| What this task involves |
The lines running from the one that contains "The width and height of the screenshot is (1568, 661)." to the end of the records below are what to reproduce, exactly and without pictures.

_ _ _

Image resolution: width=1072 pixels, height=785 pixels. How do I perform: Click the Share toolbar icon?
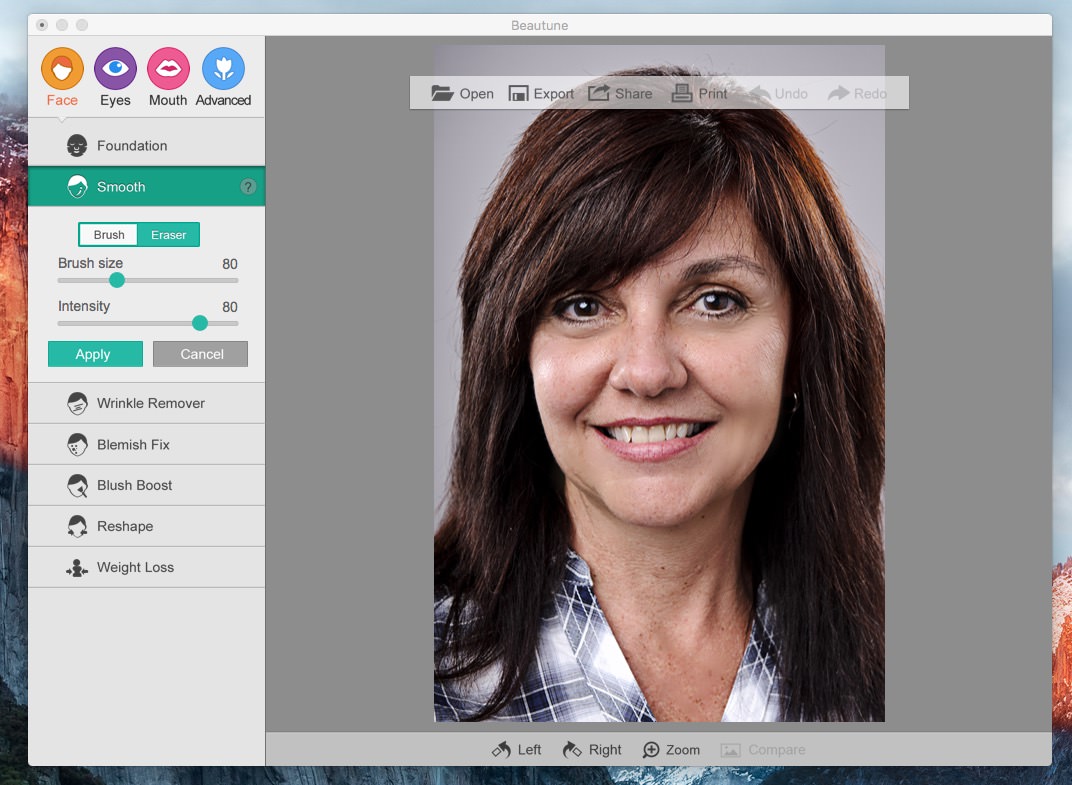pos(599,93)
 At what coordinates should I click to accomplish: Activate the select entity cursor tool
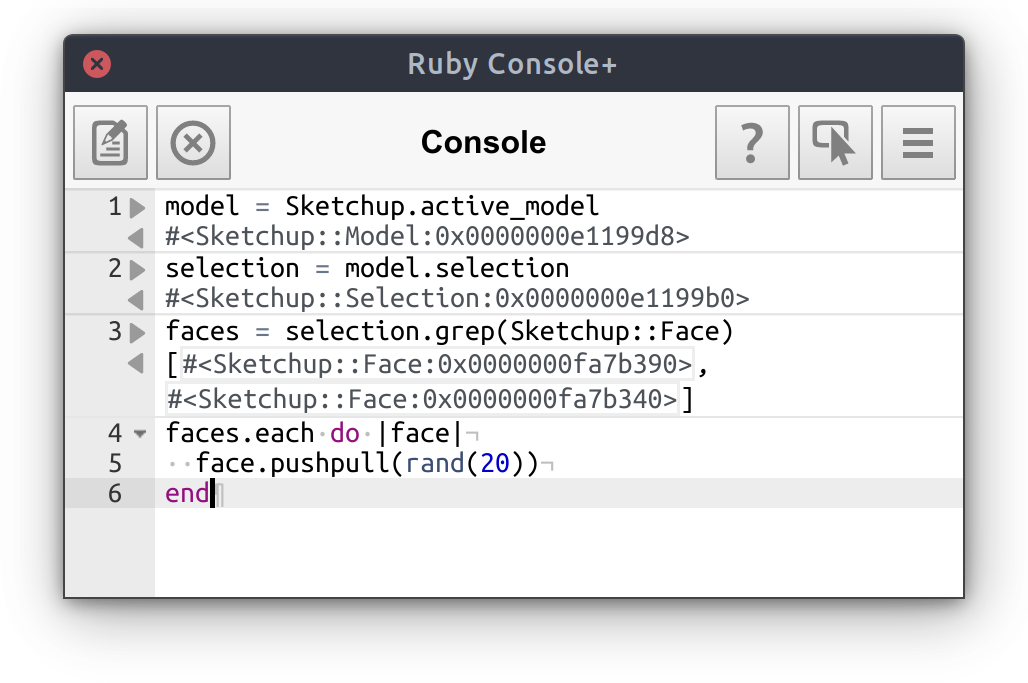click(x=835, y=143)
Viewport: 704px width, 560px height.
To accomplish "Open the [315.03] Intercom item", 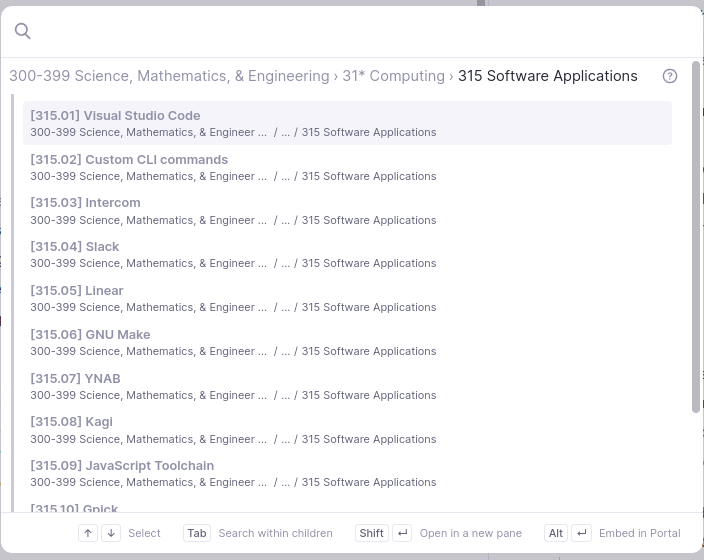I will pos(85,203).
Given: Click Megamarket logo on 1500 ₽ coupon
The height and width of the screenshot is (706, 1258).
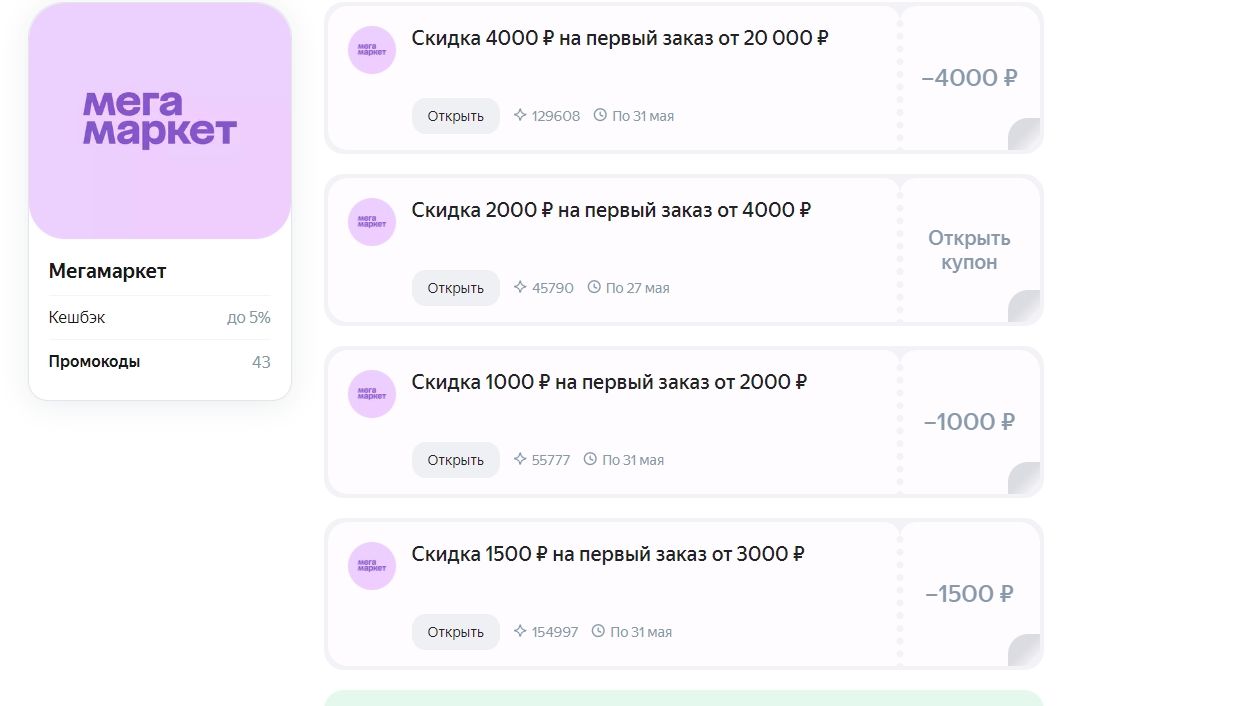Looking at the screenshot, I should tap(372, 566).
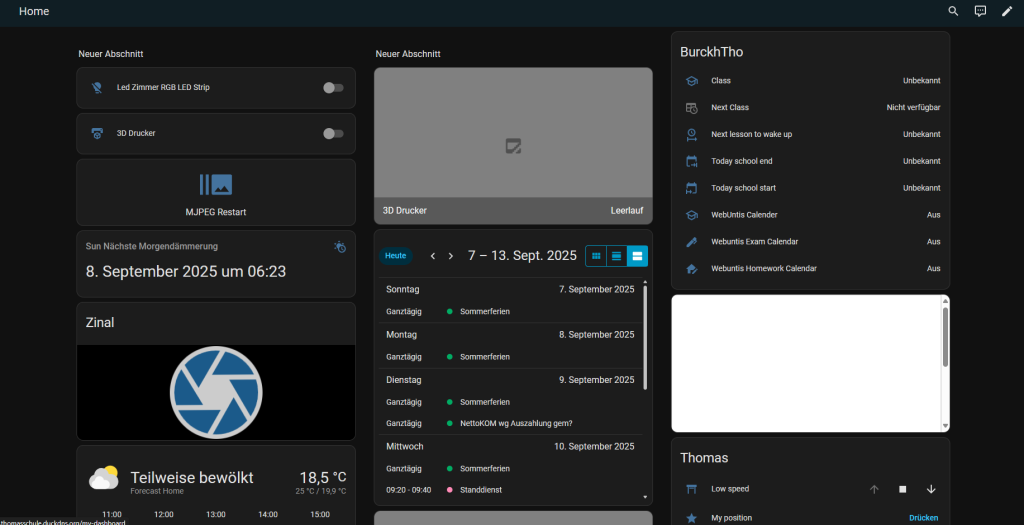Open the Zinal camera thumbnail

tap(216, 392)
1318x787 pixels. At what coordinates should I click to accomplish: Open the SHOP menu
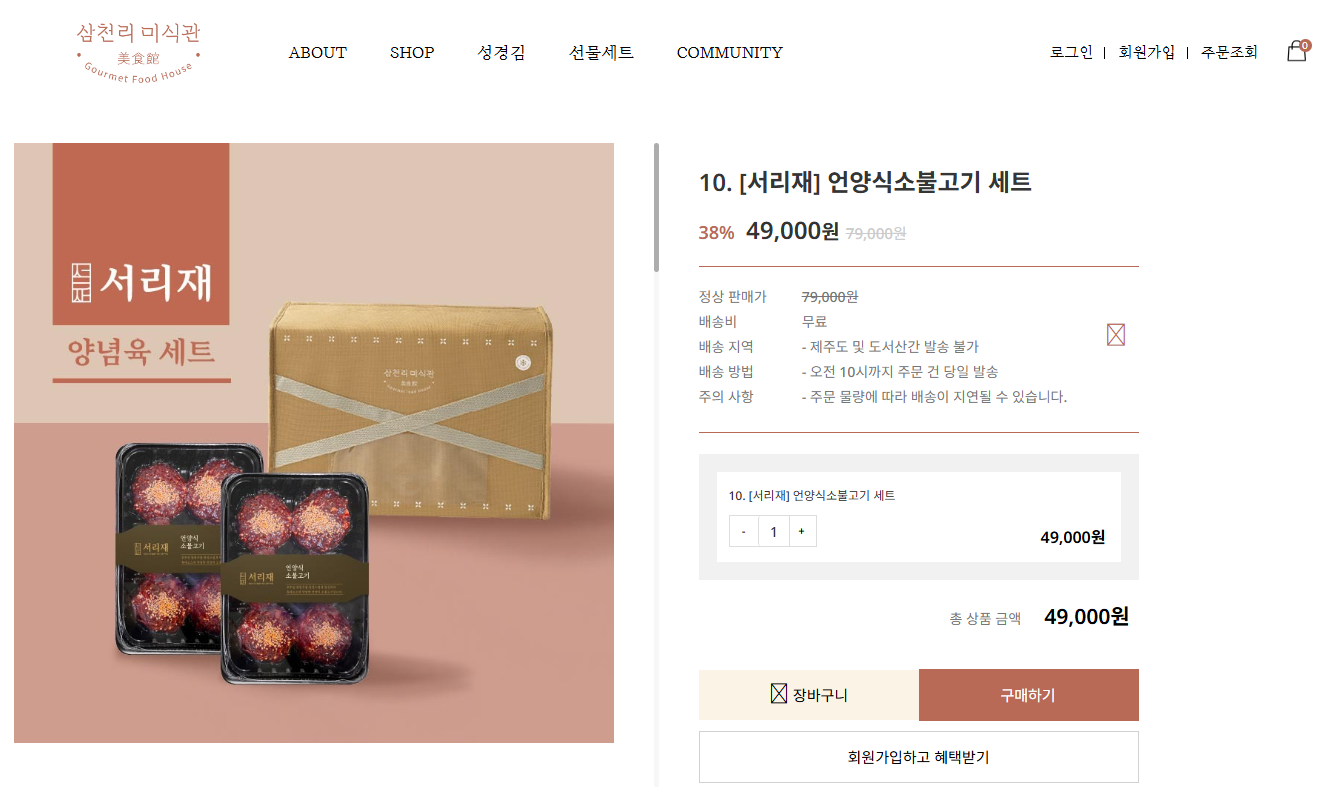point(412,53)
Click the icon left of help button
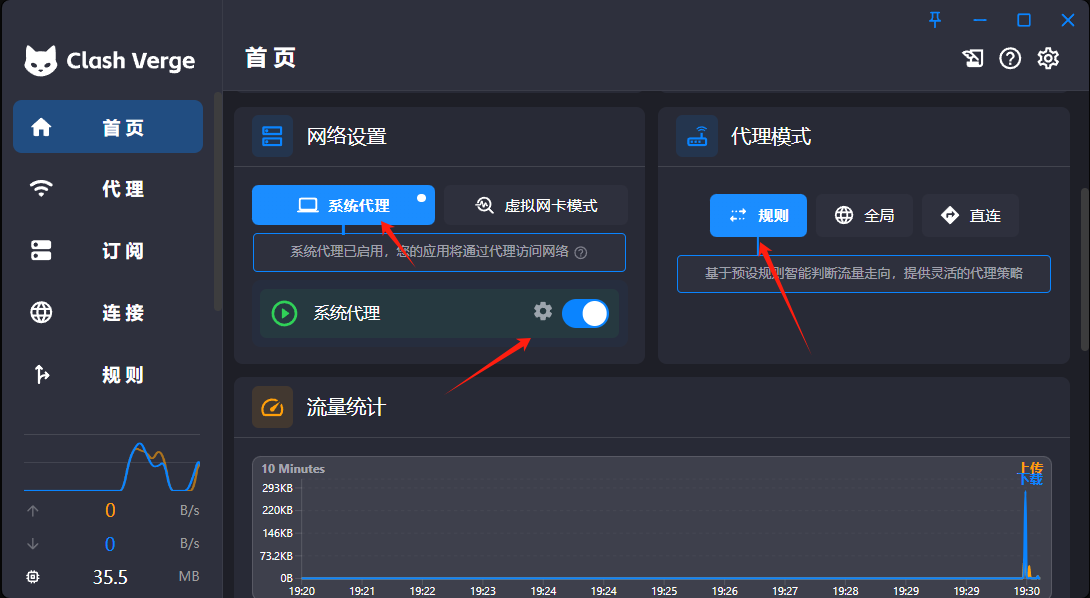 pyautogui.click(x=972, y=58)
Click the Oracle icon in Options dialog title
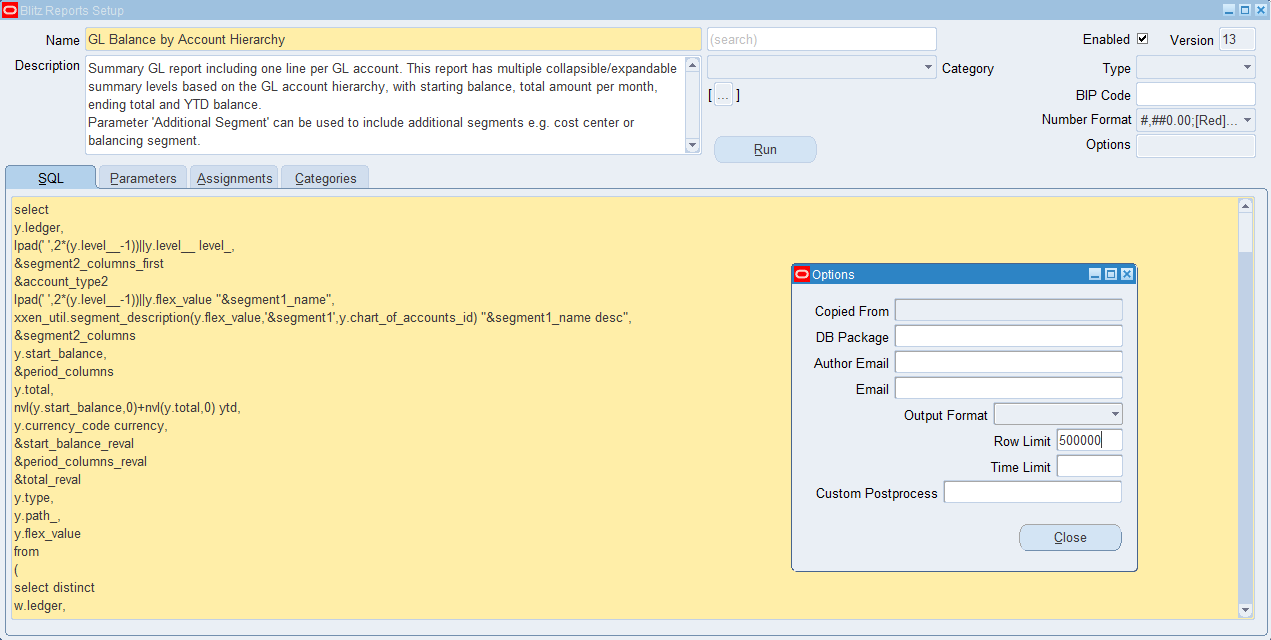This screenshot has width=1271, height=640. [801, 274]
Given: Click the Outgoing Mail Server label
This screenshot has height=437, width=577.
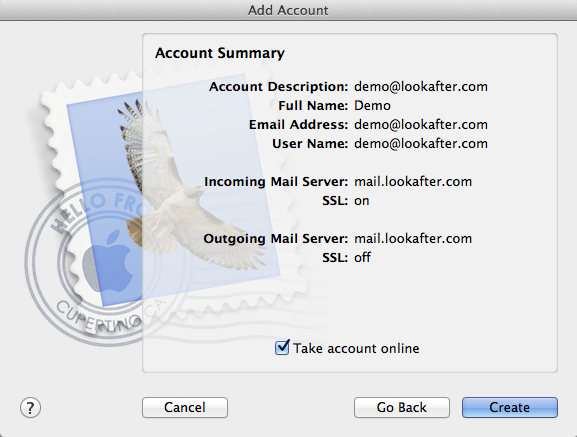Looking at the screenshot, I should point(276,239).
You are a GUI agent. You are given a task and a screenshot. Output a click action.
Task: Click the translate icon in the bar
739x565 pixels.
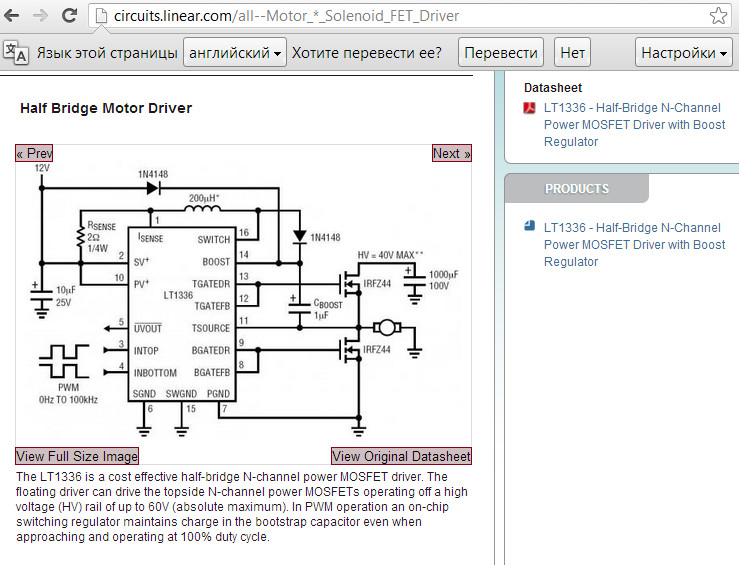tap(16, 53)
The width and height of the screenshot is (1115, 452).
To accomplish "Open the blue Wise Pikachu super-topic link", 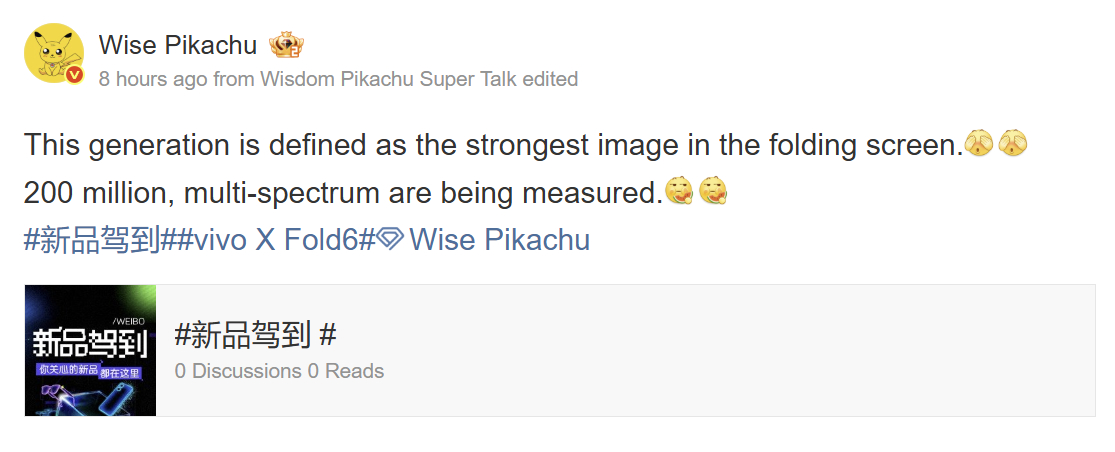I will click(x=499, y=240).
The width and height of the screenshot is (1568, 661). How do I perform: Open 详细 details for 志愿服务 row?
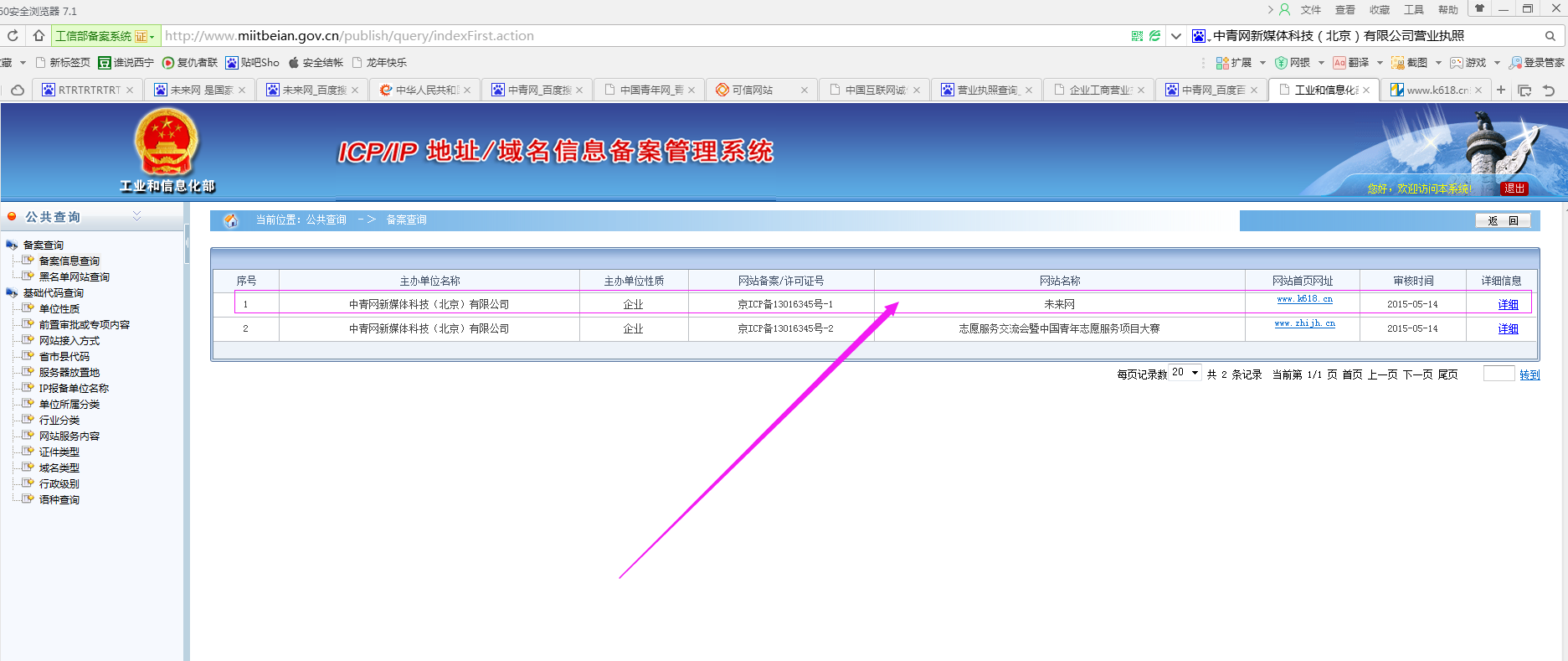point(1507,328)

_ _ _

| Output below |
The width and height of the screenshot is (1568, 661). How do I perform: Open 详细 details for 志愿服务 row?
point(1507,328)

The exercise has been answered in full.